The main item is a hardbound 52-page book with more detailed essays and information about the film’s history and major players. This is much more comprehensive and substantive than the content usually included in Warner’s Digibook releases. It contains substantial photos from the production phase, but it’s primarily a written account of information akin to what you’ll get with a commentary track. A very interesting read, and something that actually bears revisiting (again, unlike their usual Digibook content).
Rounding out the package are a folder of actor photos, as well as a deck of playing cards. The actor photos are roughly the size of a Blu-ray case and are glossies taken from close-ups in the film. They are housed in a faux file folder with requisite institutional markings on the outside. The deck of playing cards is strictly for fun, and features character photos from the film (sorry guys, it’s not a reproduction of McMurphy’s nudie deck).

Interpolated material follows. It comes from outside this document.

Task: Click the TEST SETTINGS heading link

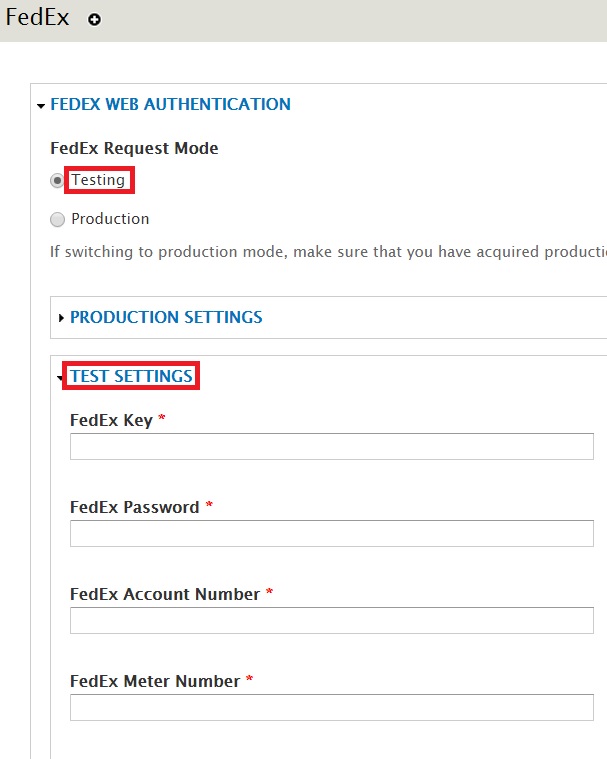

If you don’t already own the previous Blu-ray of One Flew… then it’s easy to recommend this edition of the film. Although it feels gimped by Warner due to their lack of attention on the audio front, it’s still not a bad presentation (and both Blu-rays are easily the best the film has looked). For collectors, the packaging is quite nice, and competitively priced at that. This is a classic and captivating film that has almost garnered the release it deserves.